7 thoughts on “ColorPlus style for Capture One”

    1. That statement certainly always gets me interested. What kind of settings do You shoot jpegs with? I sometimes have entertained myself with an idea to shoot with some very simple jpeg setting, like Pro Neg Std or Eterna and make Capture One -styles that enhance the look of jpegs. But never had enough motivation to try. Anyway the possibilities to tweak would be even more limited than with film simulations, but just sometimes I have had the idea to test it. Maybe later. From film simulations I love Velvia, Pro Neg High and sometimes Astia. Velvia and Pro Neg High are hard to beat with any settings in Capture One. But making these styles for Capture One is kind of a hobby and mental exercise.


      1. the other day (yesterday?) I made a comment under your post about Velvia: I couldn’t get anything better for all round soocs ProNeg Std with shadows +1, highlights -1, color +2, wb sunlight -1 red, DR200. I don’t like skintones being waxy, still it is more or less pastel and nice.


      2. Yes, thanks for sharing the settings.

        I think one can succesfully live with just ProNegStd, we probably just get too enthusiastic with all the choices in Fujifilm cameras. I have now faced the fact that most of the film simulation tweaks are quite useless as real all-around settings. Especially tweaking the color balance leads to looks that You can, as a photographer, appreciate as a change to the “usual” or as a specific setting for certain situations. Most of the “other” people don’t just care about them and possibly don’t appreciate color shifts at all. Though in the past when one used a film camera You got what You got out with that film and You didn’t question it’s colorscape so much.

        I’ve reverted now from making much tweaks and my only real tweak is the look I’ve dialled in to mimic the VintageK Capture One -style. The film simulation setting stands possibly on it’s own, but I probably never use any of those or that tweak directly but use Capture One instead. With people photography I try to find a pleasing film simulation setting that works SOOC and rely on Fuji’s beautiful and well thought out simulations.

        Your setting is very useful for people photography and I now did dial ProNegStd into one slot for neutral look (my preferred settings seem to be DR200, Grain OFF, AWB with shift R-1B+1, both highlights and shadows at 0, Color +1, sharpness +1 and noise reduction -4).

        I just took some photos of my relatives that weren’t the best playground for heavy tweaks and found again liking Astia with DR200, AWB at 0 shift, both highlights and shadows at -1, color at -2 and sharpness 0. I later seemed to find wb shift of R-1B+1 more to my liking than the 0, but this is subjective. Subjects and other relatives liked what they saw. 🙂

        Anyway, I have to raise hat for how beautiful choices we have in-camera with Fujifilm cameras especially for people photography.


  1. Hi Veijo,
    when C1 load all ”my” images it reads them as the recipe I had on the fuji
    so my question is: do you apply your styles on to the Provia (std) in C1 or over any recipe that gets on the RAF??

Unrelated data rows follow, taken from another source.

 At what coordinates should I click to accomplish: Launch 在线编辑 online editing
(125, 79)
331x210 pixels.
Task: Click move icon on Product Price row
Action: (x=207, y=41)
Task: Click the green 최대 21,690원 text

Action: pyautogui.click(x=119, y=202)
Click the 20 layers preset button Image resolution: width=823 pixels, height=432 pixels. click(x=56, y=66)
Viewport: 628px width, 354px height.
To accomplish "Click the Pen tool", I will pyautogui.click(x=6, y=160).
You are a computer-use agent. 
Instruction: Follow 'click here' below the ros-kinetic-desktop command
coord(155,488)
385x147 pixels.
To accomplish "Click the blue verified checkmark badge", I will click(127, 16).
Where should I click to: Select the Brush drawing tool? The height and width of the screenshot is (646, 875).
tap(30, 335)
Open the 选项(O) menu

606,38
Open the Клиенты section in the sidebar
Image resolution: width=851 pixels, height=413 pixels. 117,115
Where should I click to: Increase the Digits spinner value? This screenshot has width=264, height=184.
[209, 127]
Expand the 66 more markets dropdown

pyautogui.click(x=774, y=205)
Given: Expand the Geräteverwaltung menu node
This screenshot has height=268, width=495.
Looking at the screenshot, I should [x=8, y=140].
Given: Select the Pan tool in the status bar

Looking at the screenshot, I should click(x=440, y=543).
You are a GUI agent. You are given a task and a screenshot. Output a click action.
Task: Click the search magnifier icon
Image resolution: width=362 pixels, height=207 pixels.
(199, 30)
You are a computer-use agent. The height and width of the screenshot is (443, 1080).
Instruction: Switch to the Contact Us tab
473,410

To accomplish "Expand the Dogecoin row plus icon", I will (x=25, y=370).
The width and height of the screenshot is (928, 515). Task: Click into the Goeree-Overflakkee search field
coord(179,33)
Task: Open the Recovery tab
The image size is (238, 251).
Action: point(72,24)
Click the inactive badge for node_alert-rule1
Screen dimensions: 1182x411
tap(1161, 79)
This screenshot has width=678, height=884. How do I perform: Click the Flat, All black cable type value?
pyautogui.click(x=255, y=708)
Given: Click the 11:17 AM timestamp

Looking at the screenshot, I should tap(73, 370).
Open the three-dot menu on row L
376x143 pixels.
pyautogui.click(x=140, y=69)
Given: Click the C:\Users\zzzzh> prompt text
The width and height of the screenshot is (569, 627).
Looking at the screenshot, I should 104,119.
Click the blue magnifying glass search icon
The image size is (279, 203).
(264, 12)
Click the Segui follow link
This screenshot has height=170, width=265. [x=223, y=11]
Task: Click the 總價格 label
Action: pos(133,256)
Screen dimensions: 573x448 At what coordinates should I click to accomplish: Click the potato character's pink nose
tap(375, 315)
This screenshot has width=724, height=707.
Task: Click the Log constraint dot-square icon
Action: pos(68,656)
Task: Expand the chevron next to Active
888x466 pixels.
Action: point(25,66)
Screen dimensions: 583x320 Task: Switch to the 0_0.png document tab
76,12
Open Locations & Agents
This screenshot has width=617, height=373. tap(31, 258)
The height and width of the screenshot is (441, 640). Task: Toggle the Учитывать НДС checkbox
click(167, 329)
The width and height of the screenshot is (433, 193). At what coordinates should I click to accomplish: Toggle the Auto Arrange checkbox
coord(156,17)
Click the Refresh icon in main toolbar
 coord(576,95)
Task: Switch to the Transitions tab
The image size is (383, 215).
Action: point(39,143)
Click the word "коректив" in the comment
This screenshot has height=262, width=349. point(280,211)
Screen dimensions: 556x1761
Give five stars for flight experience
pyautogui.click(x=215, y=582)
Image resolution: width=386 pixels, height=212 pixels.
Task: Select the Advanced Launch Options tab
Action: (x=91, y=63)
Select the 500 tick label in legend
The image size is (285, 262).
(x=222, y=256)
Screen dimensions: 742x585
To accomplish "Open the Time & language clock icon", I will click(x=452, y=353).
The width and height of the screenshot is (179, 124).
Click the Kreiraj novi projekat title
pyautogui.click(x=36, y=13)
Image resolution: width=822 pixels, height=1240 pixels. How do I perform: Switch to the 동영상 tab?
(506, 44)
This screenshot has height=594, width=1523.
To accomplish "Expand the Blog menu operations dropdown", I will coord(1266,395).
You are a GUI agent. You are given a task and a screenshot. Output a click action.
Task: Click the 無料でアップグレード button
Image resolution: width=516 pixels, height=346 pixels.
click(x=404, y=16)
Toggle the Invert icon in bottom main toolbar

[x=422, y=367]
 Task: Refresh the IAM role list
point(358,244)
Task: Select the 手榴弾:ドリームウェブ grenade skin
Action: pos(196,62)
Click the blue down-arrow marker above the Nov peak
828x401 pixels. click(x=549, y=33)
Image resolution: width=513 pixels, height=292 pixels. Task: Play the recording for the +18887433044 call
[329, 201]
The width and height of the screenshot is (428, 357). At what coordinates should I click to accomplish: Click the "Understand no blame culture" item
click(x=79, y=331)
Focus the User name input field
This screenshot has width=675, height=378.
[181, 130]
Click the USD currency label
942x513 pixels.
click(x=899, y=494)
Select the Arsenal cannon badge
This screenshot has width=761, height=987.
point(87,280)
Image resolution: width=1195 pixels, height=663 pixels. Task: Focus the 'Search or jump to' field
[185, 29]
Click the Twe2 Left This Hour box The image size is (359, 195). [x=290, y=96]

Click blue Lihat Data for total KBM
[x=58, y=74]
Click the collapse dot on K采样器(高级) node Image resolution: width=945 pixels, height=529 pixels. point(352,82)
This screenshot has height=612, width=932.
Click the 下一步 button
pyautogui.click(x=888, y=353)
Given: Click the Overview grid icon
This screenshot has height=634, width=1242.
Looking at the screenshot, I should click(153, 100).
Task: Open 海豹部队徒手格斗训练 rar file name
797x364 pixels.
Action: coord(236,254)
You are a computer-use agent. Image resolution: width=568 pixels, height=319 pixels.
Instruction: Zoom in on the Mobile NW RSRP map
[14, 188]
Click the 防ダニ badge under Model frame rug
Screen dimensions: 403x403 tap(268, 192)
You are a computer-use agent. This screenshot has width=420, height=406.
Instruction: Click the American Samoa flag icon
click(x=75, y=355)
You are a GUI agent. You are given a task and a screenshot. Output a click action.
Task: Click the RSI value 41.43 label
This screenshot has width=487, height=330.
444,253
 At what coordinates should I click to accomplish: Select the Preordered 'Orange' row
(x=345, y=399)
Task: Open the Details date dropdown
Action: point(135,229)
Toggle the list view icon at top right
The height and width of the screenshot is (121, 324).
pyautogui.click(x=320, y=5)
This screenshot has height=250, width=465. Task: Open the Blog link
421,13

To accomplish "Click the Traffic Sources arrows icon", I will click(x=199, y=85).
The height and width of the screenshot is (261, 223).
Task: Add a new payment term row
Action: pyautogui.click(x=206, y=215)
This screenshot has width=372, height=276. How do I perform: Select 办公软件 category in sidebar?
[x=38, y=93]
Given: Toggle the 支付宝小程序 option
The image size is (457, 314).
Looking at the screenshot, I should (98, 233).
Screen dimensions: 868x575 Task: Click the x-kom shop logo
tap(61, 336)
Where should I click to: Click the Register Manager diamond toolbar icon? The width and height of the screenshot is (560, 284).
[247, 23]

    1. Hi! In Capture One You can base Your style on different curves and once the style is saved the curve is that certain one You chose before saving the style. You might also base the style on auto curve in which case a Fuji raw file includes the information of the used film simulation like Velvia. My styles are based on a certain curve, either Capture One’s standard curve or Capture One’s linear curve. When I use Capture One’s curves the styles work with any cameras raw files. I have also made some curves on top of certain Fujifilm’s film simulation curve and those styles require a raw file from a Fujifilm camera. So to answer Your question I don’t allow auto curve “ever” but control the choice of the curve before saving a style.


      1. And the ColorPlus -style was based on Capture One’s linear curve. You can find some styles based on Fujifilm -curves here:

        One comment more: If one would use the auto-curve as a base for a style, the tweaks in the style would suit possibly one or some of the fujifilm-simulations and others not.

        This conversation is remindind me that it would be lovely to spend some time again and tweak new styles based on the Fujifilm curves. Though I would need to get a vision what I wanted to achieve with them.